Öykü Altuntaş / Frankfurt, Nov 6 () – International ratings company announced it has downgraded the long-term debt ratings of Volkswagen Financial Services AG, its guaranteed subsidiaries and Volkswagen Bank GmbH, to A1 from Aa3.

The company has approved it had installed a "defeat device" on several diesel models for years to hide the actual gas emissions in use, from regulators of the cars.

Moody’s announced, on Nov. 6, that the outlook remained negative for long-term debt and developing for VW Bank's deposit ratings, over the scandal.

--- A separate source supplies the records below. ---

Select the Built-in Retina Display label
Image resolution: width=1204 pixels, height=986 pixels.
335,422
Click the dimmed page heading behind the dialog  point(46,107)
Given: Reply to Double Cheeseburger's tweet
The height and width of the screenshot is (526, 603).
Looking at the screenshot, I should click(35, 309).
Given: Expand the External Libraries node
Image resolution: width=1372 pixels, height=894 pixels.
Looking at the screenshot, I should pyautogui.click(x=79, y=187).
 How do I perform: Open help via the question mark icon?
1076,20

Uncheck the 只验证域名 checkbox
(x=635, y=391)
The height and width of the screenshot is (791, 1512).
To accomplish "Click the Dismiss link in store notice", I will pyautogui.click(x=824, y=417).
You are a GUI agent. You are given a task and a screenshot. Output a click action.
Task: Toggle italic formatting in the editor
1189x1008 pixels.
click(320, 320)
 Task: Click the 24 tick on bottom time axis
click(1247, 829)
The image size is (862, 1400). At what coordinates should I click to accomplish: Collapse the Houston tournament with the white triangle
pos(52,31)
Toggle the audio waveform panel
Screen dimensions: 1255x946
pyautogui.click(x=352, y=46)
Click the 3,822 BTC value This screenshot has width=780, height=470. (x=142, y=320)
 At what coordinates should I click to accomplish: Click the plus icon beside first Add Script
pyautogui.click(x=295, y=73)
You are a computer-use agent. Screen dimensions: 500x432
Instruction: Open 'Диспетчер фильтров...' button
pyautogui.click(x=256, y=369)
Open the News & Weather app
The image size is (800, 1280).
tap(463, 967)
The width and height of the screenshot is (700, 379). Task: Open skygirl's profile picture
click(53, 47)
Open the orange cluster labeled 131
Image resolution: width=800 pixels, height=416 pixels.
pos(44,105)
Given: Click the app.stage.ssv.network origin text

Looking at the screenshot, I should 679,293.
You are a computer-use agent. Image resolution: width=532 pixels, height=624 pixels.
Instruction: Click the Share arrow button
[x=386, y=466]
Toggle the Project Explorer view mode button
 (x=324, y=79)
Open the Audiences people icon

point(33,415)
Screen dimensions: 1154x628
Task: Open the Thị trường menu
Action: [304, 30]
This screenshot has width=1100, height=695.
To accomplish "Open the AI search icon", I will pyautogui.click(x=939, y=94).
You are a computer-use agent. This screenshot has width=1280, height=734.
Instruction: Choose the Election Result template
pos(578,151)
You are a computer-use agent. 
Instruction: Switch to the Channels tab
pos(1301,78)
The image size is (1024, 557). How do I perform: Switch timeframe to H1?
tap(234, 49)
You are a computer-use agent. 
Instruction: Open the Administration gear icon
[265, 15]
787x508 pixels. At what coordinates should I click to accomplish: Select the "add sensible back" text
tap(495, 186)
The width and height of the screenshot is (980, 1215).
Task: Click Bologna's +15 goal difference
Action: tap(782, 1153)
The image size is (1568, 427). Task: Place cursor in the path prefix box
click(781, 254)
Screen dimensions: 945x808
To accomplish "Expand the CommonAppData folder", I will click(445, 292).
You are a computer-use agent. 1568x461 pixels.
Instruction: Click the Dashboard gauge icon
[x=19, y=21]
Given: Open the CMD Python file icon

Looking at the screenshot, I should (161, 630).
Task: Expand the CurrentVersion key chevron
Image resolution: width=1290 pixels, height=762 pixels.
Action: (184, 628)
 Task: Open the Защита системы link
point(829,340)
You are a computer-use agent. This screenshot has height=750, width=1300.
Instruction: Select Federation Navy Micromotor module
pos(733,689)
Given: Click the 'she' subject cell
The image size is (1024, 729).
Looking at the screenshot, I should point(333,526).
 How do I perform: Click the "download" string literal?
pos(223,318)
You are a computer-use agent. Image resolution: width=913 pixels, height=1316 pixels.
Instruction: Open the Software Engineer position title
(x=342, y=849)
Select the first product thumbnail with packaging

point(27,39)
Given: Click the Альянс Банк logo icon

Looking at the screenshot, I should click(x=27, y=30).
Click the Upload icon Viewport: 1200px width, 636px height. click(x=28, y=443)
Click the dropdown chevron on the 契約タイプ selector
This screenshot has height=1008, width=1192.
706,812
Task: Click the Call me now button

Meanwhile, the Prime-1 short-term debt and deposit ratings of the aforementioned institutions and VW Bank's baa2 baseline credit assessment (BCA) were affirmed, the statement said.

Accordingly, Moody’s also downgraded VW Bank's subordinate debt ratings to Baa1 from A3 and the entity's adjusted BCA to a3 from a2. The long-term Counterparty Risk Assessments (CRA) of VW Bank and VW FS AG were downgraded to Aa3(cr) from Aa2(cr) and the short-term CRAs were affirmed at Prime-1(cr).

“Knock-on effects from Volkswagen remains a risk factor”

In its statement, Moody's underlined the VW Bank's standalone profile was affirmed, but knock-on effects from Volkswagen remained a risk factor.

The statement stressed “Moody’s has affirmed the baseline credit assessment (BCA) of VW Bank, reflecting its flexibility to offset current headwinds for wholesale market funding by less confidence-sensitive funding channels, including deposits and asset-backed securities in its funding mix”.

“Moody's believes Volkswagen will remain committed to protecting its captive finance subsidiaries from the financial fallout stemming from irregularities in the company's automotive business, helping to mitigate future asset risks related to dealer financing and residual car values, and profitability pressure on Volkswagen's bank and leasing operations” urged Moody’s.